● ASSIGNED TASK 1
Using the Novartis article, decide whether each statement agrees with it: (a) GSK bought all of Novartis's vaccines business, influenza vaccines included. (b) The Suffern campus lies partly in Montebello. (c) The new operations center in India has room for 7,000 employees. Answer yes or no for each and quote the deciding words.
● ASSIGNED TASK 2
List every figure the Novartis article gives for the number of people laid off or losing their jobs, headline included.

Novartis AG Finalizes Suffern, NY Plant Closure, Lays Off Remaining 61 Workers
December 30, 2015
By Mark Terry, BioSpace.com Breaking News Staff
Novartis has been making fairly regular job cuts as the company restructures. On Jan. 19, 2015 it announced it was closing a manufacturing plan in Puerto Rico by 2019 and laying off 270 people. In December 2014, it announced it was laying off 200 people at its U.S. headquarters in East Hanover, NJ. On Sept. 18, 2014, it indicated it was laying off 83 employees at its Suffern, NY facility. That was part of a two to three-year plan to close the facility by 2016, with ultimately 525 people losing their jobs.
In January, the company announced a three-part deal with UK-based GlaxoSmithKline (GSK). GSK bought Novartis’s vaccines business, except its influenza vaccines, and created a consumer healthcare joint venture. GSK also sold its oncology portfolio and related research and development activities to Novartis, including two pipeline AKT inhibitors.
Novartis is also shifting 7,000 jobs to its Novartis Business Services group. Part of that shift is a new operations center in India with room for 8,000 employees.
Novartis’s Suffern campus is in Rockland County, primarily in Suffern, but also in Montebello. A representative with Cushman and Wakefield’s Metropolitan Area Capital Markets Group, Andrew Merin, told Iohud, The Journal News, that it has winnowed the potential buyers of the property to two developers. There may be multiple tenants, with industrial and commercial plans being considered. It is expected to close in the first half of 2016.

● AVAILABLE DATA
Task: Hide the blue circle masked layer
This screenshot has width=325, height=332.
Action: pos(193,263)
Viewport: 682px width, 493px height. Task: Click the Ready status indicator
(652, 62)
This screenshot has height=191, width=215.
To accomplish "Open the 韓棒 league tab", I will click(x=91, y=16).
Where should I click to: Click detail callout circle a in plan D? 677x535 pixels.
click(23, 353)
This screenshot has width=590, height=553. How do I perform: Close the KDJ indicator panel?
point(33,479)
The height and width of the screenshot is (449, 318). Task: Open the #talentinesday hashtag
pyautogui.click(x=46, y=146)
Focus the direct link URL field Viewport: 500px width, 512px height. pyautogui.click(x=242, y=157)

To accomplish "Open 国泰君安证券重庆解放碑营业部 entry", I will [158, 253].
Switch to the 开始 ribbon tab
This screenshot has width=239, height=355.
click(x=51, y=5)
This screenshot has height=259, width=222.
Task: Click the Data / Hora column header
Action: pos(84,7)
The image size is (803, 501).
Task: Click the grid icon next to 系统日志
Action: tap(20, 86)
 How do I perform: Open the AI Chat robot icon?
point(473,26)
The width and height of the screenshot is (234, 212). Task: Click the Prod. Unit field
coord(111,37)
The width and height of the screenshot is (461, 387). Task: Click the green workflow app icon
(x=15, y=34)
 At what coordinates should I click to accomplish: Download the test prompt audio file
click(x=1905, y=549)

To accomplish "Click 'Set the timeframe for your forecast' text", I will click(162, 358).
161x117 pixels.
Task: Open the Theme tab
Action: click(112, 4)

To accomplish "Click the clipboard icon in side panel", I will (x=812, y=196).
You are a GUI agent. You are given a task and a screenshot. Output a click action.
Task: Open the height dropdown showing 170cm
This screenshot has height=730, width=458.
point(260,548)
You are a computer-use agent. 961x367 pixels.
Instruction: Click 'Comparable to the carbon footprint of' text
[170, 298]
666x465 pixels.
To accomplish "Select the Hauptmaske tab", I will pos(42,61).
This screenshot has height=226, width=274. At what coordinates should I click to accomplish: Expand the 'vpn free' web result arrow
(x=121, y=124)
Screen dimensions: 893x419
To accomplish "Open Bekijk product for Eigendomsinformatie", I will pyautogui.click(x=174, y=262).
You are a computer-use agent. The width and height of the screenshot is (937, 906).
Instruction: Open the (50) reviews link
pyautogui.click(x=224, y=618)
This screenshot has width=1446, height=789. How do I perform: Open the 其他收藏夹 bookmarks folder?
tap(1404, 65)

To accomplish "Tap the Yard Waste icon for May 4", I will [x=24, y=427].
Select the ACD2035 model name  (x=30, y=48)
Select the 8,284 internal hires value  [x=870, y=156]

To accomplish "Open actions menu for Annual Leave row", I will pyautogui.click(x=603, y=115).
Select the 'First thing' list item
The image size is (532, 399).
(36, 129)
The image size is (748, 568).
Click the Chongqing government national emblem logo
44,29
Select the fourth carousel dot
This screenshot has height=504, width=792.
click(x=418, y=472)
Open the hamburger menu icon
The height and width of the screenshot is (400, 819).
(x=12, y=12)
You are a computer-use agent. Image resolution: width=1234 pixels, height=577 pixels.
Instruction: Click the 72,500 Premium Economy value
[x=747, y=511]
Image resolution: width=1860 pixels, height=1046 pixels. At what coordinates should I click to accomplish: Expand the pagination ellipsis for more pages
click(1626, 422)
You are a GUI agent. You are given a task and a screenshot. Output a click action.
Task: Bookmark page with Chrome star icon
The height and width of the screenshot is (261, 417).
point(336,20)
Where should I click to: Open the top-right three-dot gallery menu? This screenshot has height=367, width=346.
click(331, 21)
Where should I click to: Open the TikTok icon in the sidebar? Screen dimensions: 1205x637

● WRITTEN RESPONSE 1
(a) No: "GSK bought Novartis’s vaccines business, except its influenza vaccines"
(b) Yes: "primarily in Suffern, but also in Montebello"
(c) No: "a new operations center in India with room for 8,000 employees"

● WRITTEN RESPONSE 2
61, 270, 200, 83, 525